Поначалу – в первую секунду – негритянка даже не поняла, чту именно касается ее бедра, но затем, опустив глаза, увидела руку-палку, увидела ломкую, невесомую и, казалось, бесчувственную ладонь, похожую на пук сухих сучьев, которая слепо блуждала и тыкалась в ее бок, в то время как глаза смотрели из исхудалых глазниц, как пятнышки гаснущего дневного света, отраженного водой в глубине двух заброшенных колодцев. Негритянка не смутилась и не рассердилась; она избежала прикосновения слепой на вид или, возможно, просто пока еще онемелой руки одним гибким перемещением бедер, одновременно обращаясь к нему, называя его по фамилии, произнося слово «м-и-с-т-е-р» полностью и по-негритянски протяжно, как будто оно состоит из двух частей по два-три слога каждая.

– Знаете-ка что, – сказала она. – Если вы уже сами чего-то можете, вот, полотенце лучше держите. Или припомните, сколько у вас денег было, по-вашему, и сколько они вам оставили, когда кинули вас на улице отсыпаться.

– Денег? – переспросил он. Теперь он пробудился окончательно, в смысле – его разум, хотя руки все равно, прежде чем найти карман, сначала потыкались не туда под взглядом негритянки, стоявшей сейчас подбоченясь. Она ничего не добавила к сказанному, просто смотрела на его тихое озадаченно-сосредоточенное лицо, пока он обследовал один пустой карман за другим. Она больше не заговаривала о тех, кто с ним был; молчание нарушил он, крикнув:

– Я был за дверью, снаружи спал, в переулке! Тебе известно, ты же нашла меня. Отсюда ушел, заснул там, потому что ключ забыл и не мог войти; я задолго до света уже там был. Ты знаешь сама. – Она молчала и молчала, глядя на него. – Я все помню до момента, когда забылся!

– И сколько у вас денег было, когда вы забылись?

– Нисколько! – воскликнул он. – Нисколько. Все потратил. Понятно?

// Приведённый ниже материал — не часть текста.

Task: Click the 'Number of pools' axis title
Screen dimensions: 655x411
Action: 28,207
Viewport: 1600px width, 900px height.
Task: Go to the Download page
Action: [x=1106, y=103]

Когда он встал, она предложила довести его до спальни, но он отказался и пошел сам – пошатываясь, но более или менее сносно. Когда через некоторое время она двинулась за ним вслед, ей стало слышно сквозь фанерную перегородку, как он возится в нише чуть просторней стенного шкафа, куда она тоже вошла, чтобы поставить кофейник на газовую плиту, около которой он брился. Окинув безмятежную спальню еще одним холодным непроницаемым взором, она вернулась в переднюю комнату и застелила взбаламученную койку: расправила одеяло, разложила подушки. Подняла с пола грязную рубашку и полотенце, помедлила, положила рубашку на койку, но полотенце в руке оставила, подошла к столу и с тем же задумчиво-непроницаемым лицом перевела взгляд на бутыль. С изысканной аккуратностью обтерла полотенцем один из липких стаканов, налила в него из бутыли с наперсток или чуть побольше, деликатно отставила согнутый мизинчик и выпила чередой махоньких птичьих глоточков, всем видом своим выказывая глубочайшее отвращение. После этого собрала из ночного раскиданного хлама столько, сколько могла без больших неудобств отнести, и вернулась в спальню, причем, когда она подходила к стоявшей у стены корзинке, на которой лежали ее пальто и шляпа, ее шагов не было слышно вовсе, как не было слышно ни звука, когда она затем нагибалась и доставала из корзинки бутылку средних размеров, сверкающе-чистую, как стерилизованная бутылка из-под молока. Обычно ни в одном отдельно взятом помещении из тех, через которые пролегал маршрут ее утреннего обхода, она не наполняла бутылку разом; она наполняла ее мало-помалу со своего рода предусмотрительной бережливостью и экономией, чтобы во второй половине дня прийти домой с пинтой жидкости безымянной, таинственной, сильнодействующей и странной. Но на сей раз она опять сочла ситуацию стопроцентно надежной и, наполнив бутылку, вернулась и так же беззвучно положила ее в корзинку. Репортеру слышались время от времени только шорохи половой щетки и другие приглушенные звуки, словно комната посредством некой собственной призрачно-незримой силы прибирала себя сама, пока негритянка, вновь в пальто и шляпке, с корзинкой, надетой на руку и накрытой опрятной тряпочкой, не подошла наконец к нише, где он стоял, повязывая галстук.